Internal Report of Special Agent Jacob L. Shelby, DEA
Our awareness of the Rochester drug ring goes back a number of years, but only fairly recently have we been able to gather hard evidence against Julia Rochester and her associates. Seven months ago I began cultivating Deborah Forsythe, Julia Rochester's closest companion, in the persona of Jake Lewis, martial arts enthusiast and ostrich farmer. Deborah Forsythe and I "met" at her dojo, where we both attended classes in krav maga. It was my ostrich farming connection that really got me inside, though.
At the turn of the century the Rochester family was well-established and wealthy in South Africa, as proprietors of a thriving ostrich ranch.They did good business, mostly by selling plumes for ladies' hats, earning literally millions of dollars from selling feathers. Then, around World War I, fashions changed and ostrich farming was suddenly no longer profitable. Julia's parents, Cephas and Delilah Rochester, refused to give in and sell the farm. They continued to operate it for years at a loss until they were finally compelled to declare bankruptcy. Julia was born in 1923, when the farm was still functional though not doing any business, and learned to love ostriches and the farm despite the family problems. However, by 1935 all the money the family had ever owned or borrowed was gone. They lost the farm. Cephas Rochester died soon after, and Delilah was left with three children and no money. Somehow they survived, and Julia won scholarships to study to be an ornithologist.
She worked hard, but struggling female ornithologists in South Africa don't earn very much money. Julia began to realize that her dream of reestablishing the ostrich farm of her forefathers was floating out of reach. She switched tracks and came to the United States in 1950 to seek her fortune. She tried several professions and a certain amount of seduction but to no avail. By the 1970's she faced the fact that she was never going to get enough capital to start the farm up again by honest means. As far as we can tell, she turned to drugs at that point. She never used them herself, but slowly increased her prestige as a dealer until she had created a midwestern drug empire. By the 1980's, when a few pioneers were reviving the art of ostrich farming, Julia had established her own drug-dealing infrastructure. Deborah Forsythe joined her in 1990. Julia repurchased her parents' old farm at about that time, and has been improving it since then. She recently bought her first American ostrich farm and had plans to expand further when she died.
Deborah became a mainstay of the drug business almost as soon as she joined up. I was never able to learn from Deborah exactly how she and Julia met, but their arrangement worked surprisingly well. Deborah has a degree in business along with the brains and the instincts to use it well. She has a brown belt in krav maga. She does not seem to suffer from any qualms of conscience over her illegal vocation. One of her most striking characteristics is her loyalty to her friend and employer.
I was introduced to Julia Rochester two months ago. We discussed ostrich farming at length and she was very interested in my experiences with the work in the United States. Some time later I received the invitation to the week-long birthday party. The first time I met the others was when I arrived at the house a week ago.
Beatrice and Simon Miller are Julia Rochester's younger sister and brother-in-law. Simon is a retired pharmacist with no discernable interest in ostriches. Beatrice used to teach high school but is now retired. She still practices her long-standing hobby of taxidermy, and was immensely proud of the stuffed ostrich chick she had prepared for her sister's birthday. I saw the poor thing; it was about the size of a chicken. Beatrice spoke of doing a full-sized bird in the near future for her dear sister. Beyond that, I learned that Beatrice and Simon love to travel and that they are currently feeling the teeniest bit of a financial pinch due to some outstanding gambling debts. I got the impression that they hoped to borrow enough from Julia to rectify their temporary problem with solvency.
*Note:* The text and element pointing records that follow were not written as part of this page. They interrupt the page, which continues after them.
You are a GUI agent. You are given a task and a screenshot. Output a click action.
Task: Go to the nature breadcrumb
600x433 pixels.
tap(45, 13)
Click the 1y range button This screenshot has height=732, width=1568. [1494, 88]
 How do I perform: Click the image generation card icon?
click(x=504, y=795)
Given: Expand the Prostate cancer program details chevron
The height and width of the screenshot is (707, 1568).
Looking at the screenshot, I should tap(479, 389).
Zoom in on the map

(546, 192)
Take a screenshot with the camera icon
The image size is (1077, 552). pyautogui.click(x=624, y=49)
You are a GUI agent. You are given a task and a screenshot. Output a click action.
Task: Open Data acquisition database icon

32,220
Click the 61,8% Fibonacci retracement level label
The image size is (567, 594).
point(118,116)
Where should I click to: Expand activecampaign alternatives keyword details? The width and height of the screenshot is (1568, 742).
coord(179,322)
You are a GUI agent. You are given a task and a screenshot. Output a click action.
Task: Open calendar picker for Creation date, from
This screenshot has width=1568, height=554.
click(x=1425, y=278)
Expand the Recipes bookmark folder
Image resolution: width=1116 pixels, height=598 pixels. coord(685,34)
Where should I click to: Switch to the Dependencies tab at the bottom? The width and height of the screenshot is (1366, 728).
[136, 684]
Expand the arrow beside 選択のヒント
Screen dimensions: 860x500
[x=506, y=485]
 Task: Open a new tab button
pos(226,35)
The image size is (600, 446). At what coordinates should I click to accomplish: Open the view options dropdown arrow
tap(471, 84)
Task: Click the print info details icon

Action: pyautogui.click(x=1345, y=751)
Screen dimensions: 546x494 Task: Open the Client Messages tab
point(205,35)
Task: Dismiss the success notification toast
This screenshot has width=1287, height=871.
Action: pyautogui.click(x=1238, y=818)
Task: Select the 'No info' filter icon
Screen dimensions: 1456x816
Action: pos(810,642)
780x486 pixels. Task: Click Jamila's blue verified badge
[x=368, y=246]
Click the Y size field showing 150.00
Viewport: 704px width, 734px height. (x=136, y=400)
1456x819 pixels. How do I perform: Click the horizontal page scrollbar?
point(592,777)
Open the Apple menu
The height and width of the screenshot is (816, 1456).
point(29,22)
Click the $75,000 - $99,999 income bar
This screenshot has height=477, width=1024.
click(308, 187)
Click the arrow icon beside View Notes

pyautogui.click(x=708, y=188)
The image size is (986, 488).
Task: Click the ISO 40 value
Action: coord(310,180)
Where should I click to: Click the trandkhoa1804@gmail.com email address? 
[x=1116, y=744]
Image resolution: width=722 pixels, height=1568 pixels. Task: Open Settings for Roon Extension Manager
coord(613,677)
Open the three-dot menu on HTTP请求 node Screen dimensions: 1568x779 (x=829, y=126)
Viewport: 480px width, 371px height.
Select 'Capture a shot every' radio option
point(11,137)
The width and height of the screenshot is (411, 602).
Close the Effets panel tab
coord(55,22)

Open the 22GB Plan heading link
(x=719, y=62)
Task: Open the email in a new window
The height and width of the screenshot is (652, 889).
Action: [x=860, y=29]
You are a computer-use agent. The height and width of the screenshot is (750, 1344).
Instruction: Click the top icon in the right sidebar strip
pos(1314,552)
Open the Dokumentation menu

George Edward Rochester is Julia Rochester's nephew, the son of her deceased brother. He and his wife, Margaret Anne McLean Rochester, were married a month or two ago. They have known each other for about five months. I believe Margaret might be the same person as "Squeaky" McLean, who was dismissed from the DA's office the year before last because of her (unproved) association with organized crime. I never met her, but I remember the curly blond hair from the newspaper photographs. You might want to check that out. Her husband seems like the most upstanding American citizen you ever met; he either acts really well or really knows nothing his wife's or aunt's murky past. I spoke to him about ostrich farming once, and he informed me that he was opposed to raising animals for slaughter. He's a vegetarian.